El negocio
25 octubre

El negocio

La semana pasada Máscaras me llevó de nuevo a Madrid, y, de rebote, a Barcelona. No, esta vez no haré un recorrido gráfico del periplo (sobre todo porque la tarjeta de memoria aun tendrá que esperar unos días para ser vaciada), pero sí me parece interesante recuperar parte de la agradabilísima charla que tuve con Manel Muntada el pasado lunes. Una conversación que entre las mil direcciones que fue tomando, se detuvo un rato en una cuestión básica que parece llamar la atención a los que no pertenecen al mundo audiovisual: el modelo de negocio.

Me preguntaba Manel cómo se sobrevive en estos momentos dentro del audiovisual y… bien, no hay una respuesta sencilla, pero tampoco estrictamente compleja. Es, si acaso, algo que requiere contextualizar más de un escenario. Tenemos por un lado la crisis general y por otro la propia del sector, pero también se suma una netamente estructural que tiene mucho que ver con los cambios en las formulas de consumo.

El estado del mundo es, desde luego, uno de los principales problemas. Pero aun más problemático sería pensar que esto le sucede única y exclusivamente a tu sector (¿miope egocentrismo?): todos los ámbitos profesionales sufren la coyuntura económica, sobre todo si lo que hay es un problema estructural, y en la cadena que da forma a la sociedad es imposible que no se terminen sufriendo los efectos. En el sector audiovisual se fue notando en distintos tiempos, pero ahora ya nadie duda de la necesidad de reformulación que pasa, en buena medida, por perder la vergüenza a hacer cosas. Y también por querer sudar la camiseta.

Le explicaba a Manel que el haber huido de determinados nichos se había revelado con el paso del tiempo como una afortunada decisión. Aquí siempre dejamos de lado la parte supuestamente glamorosa del sector (televisión, directos de eventos, incluso tenemos reticencias con el consumo streaming) para centrarnos en el servicio a empresas. Esto ha implicado cambios operativos, siendo el más llamativo la desaparición de los soportes físicos para la entrega del producto final. Efectivamente, todo se centraliza hacia la red, aunque curiosamente con el paso del tiempo lo que se genera tiende cada vez más a la privacidad que a la difusión pública.

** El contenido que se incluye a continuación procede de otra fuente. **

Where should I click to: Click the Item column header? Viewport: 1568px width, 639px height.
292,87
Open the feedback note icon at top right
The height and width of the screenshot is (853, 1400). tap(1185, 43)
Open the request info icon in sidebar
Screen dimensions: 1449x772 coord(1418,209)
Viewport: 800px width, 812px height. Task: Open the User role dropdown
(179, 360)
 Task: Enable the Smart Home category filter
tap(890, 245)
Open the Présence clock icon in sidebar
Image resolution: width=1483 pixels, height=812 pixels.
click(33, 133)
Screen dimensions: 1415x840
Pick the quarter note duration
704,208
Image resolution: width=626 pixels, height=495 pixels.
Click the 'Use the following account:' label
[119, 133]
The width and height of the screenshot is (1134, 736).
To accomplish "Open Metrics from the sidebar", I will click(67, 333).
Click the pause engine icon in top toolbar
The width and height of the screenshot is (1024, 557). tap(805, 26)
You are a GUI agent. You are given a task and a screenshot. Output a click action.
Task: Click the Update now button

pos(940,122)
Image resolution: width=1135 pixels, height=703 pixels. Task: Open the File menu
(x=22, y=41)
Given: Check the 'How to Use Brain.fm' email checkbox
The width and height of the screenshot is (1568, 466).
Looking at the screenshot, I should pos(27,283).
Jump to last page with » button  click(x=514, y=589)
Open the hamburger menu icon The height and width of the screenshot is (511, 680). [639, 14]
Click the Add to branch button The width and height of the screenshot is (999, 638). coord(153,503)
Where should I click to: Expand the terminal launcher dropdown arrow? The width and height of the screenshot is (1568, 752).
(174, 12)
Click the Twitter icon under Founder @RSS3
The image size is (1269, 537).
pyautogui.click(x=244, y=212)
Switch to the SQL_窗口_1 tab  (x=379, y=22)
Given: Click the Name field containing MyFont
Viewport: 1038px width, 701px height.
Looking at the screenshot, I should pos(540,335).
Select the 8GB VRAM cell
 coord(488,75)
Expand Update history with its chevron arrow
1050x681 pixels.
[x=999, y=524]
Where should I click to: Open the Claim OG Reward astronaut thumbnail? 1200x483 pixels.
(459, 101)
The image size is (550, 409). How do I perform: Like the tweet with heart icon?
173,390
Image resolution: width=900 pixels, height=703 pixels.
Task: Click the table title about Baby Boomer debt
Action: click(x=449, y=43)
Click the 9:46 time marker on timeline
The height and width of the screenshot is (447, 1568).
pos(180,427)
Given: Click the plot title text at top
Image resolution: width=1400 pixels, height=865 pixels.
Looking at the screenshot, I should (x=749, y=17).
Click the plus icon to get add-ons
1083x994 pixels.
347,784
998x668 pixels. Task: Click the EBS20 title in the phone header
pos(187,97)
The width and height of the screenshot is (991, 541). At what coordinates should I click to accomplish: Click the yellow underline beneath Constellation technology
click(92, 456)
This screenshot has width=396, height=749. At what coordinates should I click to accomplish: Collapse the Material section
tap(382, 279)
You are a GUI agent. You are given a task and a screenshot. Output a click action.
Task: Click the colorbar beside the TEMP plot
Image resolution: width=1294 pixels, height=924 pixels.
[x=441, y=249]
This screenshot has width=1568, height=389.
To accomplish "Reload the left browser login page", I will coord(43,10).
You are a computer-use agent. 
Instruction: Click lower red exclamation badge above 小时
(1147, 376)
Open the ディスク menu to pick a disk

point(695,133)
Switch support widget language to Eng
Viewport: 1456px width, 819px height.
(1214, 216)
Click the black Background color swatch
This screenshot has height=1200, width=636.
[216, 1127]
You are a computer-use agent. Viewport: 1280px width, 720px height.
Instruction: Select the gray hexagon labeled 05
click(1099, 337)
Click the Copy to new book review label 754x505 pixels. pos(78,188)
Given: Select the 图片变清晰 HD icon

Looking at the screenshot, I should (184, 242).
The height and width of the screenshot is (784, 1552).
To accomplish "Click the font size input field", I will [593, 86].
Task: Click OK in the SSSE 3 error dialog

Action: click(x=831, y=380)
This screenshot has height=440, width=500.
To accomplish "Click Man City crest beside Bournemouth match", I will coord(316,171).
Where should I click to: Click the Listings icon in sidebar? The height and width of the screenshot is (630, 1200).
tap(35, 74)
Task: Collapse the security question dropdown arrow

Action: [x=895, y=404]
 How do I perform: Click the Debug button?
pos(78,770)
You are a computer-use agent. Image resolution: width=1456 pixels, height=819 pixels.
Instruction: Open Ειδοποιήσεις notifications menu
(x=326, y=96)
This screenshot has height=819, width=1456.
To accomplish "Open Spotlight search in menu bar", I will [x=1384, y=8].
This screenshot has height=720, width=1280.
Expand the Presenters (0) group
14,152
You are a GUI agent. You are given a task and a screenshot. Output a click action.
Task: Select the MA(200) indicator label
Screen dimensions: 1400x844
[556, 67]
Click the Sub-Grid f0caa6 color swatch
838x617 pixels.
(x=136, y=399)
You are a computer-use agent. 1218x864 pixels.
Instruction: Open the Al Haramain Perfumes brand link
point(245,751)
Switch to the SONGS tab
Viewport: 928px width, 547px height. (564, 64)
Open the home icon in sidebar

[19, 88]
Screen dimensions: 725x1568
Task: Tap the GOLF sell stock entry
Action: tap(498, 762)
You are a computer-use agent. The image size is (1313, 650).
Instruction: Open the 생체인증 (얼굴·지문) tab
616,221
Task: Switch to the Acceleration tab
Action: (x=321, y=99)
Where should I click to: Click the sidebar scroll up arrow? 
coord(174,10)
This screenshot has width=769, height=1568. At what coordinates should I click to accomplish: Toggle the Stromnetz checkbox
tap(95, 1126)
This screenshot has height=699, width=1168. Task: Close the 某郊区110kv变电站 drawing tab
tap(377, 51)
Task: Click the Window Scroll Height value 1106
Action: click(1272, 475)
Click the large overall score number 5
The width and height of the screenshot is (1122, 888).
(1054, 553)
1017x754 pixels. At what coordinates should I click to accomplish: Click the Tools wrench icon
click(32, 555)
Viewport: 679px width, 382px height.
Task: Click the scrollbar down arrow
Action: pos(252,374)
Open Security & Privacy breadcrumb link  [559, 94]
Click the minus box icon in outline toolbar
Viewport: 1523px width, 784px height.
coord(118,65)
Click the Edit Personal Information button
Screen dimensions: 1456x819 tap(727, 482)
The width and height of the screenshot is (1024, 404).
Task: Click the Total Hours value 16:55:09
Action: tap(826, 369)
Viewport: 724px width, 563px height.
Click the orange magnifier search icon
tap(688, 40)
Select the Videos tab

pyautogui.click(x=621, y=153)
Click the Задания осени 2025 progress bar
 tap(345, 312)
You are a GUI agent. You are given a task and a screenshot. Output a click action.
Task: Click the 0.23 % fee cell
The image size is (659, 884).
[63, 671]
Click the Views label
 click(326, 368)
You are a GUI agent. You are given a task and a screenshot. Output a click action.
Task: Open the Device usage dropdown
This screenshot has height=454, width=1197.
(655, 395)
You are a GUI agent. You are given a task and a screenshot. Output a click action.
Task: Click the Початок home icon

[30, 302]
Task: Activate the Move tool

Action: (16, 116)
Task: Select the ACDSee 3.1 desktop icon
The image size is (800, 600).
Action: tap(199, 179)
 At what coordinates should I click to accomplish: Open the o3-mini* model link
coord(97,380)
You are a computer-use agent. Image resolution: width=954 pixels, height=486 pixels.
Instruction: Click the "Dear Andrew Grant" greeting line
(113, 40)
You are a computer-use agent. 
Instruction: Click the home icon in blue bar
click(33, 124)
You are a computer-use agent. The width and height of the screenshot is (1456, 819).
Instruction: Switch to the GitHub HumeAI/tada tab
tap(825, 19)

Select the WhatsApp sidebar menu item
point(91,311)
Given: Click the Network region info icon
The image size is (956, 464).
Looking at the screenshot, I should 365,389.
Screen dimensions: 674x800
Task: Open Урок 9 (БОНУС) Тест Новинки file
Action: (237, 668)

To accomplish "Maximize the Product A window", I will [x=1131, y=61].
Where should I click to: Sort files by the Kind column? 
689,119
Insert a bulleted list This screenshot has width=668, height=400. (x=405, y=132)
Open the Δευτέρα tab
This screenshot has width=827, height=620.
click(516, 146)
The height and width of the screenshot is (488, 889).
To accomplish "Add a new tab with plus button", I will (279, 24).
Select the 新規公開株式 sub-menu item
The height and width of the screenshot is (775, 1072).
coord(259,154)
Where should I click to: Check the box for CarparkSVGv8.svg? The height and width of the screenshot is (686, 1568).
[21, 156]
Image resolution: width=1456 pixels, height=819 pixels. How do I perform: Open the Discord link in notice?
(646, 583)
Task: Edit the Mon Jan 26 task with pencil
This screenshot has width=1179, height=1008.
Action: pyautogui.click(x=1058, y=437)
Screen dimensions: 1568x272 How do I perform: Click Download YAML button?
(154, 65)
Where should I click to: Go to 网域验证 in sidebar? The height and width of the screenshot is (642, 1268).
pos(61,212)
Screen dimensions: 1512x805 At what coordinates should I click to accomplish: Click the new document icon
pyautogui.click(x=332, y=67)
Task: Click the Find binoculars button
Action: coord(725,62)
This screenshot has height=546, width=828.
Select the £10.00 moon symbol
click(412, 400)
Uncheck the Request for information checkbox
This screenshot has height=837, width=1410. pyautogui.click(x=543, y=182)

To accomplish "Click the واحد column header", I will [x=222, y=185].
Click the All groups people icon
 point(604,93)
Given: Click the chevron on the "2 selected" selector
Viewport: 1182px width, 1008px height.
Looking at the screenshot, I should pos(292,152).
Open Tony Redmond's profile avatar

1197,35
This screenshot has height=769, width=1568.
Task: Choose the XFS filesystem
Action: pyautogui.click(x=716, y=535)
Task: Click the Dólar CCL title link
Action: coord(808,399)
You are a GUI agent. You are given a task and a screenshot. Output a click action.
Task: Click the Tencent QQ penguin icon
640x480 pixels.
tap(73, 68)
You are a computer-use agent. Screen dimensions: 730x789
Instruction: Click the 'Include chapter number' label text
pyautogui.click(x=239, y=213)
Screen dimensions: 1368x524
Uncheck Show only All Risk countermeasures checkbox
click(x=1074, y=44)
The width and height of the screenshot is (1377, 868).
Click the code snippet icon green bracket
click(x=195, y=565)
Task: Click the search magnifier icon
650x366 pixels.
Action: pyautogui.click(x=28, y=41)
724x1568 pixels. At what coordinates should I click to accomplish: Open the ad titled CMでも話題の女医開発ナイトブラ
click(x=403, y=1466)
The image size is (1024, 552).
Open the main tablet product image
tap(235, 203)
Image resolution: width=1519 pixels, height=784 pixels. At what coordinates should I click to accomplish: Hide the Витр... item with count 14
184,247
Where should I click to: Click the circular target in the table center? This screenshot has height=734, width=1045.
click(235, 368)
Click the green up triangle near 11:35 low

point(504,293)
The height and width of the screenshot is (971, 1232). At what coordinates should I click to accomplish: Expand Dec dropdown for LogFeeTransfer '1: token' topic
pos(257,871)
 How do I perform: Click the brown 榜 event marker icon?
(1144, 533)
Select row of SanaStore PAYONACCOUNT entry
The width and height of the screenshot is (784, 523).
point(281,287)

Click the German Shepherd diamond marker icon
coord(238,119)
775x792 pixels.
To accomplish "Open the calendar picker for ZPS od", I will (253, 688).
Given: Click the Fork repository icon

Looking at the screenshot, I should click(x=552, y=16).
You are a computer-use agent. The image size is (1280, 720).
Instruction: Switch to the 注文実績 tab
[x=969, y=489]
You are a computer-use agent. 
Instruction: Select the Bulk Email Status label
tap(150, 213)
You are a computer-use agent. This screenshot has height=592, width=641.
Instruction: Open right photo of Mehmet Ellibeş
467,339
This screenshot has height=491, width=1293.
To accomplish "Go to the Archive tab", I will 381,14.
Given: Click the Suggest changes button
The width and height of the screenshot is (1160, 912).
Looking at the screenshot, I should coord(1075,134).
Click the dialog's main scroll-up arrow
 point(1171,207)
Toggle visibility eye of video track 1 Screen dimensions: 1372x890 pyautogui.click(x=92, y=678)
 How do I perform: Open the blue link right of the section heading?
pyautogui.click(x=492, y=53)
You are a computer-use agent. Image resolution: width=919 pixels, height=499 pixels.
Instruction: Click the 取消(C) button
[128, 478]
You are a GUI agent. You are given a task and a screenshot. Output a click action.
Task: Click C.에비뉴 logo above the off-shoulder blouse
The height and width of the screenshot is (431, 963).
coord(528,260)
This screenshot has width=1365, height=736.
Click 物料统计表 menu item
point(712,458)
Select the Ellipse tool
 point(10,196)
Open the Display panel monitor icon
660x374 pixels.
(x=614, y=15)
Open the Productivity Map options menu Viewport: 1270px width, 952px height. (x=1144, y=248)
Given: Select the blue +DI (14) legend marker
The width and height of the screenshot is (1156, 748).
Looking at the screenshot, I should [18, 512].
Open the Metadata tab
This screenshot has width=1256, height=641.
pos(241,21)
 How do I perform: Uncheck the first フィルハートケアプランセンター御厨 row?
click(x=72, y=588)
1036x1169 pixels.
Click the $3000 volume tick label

La percepción de este cambio nos llevó, hace ya tiempo, a reestructurar nuestro soporte Web pues lo que en principio configuramos a modo de portfolio ya no tenía sentido: era el propio proceso de esta evolución lo que merecía ser reflexionado. En realidad, todo tiene que ver con la evolución de los tiempos.

El audiovisual es una presencia habitual desde hace décadas, pero es en esta última cuando vive su gran transformación gracias a Internet. Pero el contenido descontextualizado no sirve, ahora el soporte audiovisual se asimila como una herramienta de mil patas que ya no requiere necesariamente del público. Y no deja de ser paradigmático: cuando supuestamente tenemos todas las herramientas para mostrarnos es cuando se restringe esta difusión porque ya se conciben los servicios como una parte más de diferentes procesos. Y no debe extrañarnos, acostumbrados como estamos a que skype o hangout nos aproximen de forma inmediata eliminando barreras físicas y temporales.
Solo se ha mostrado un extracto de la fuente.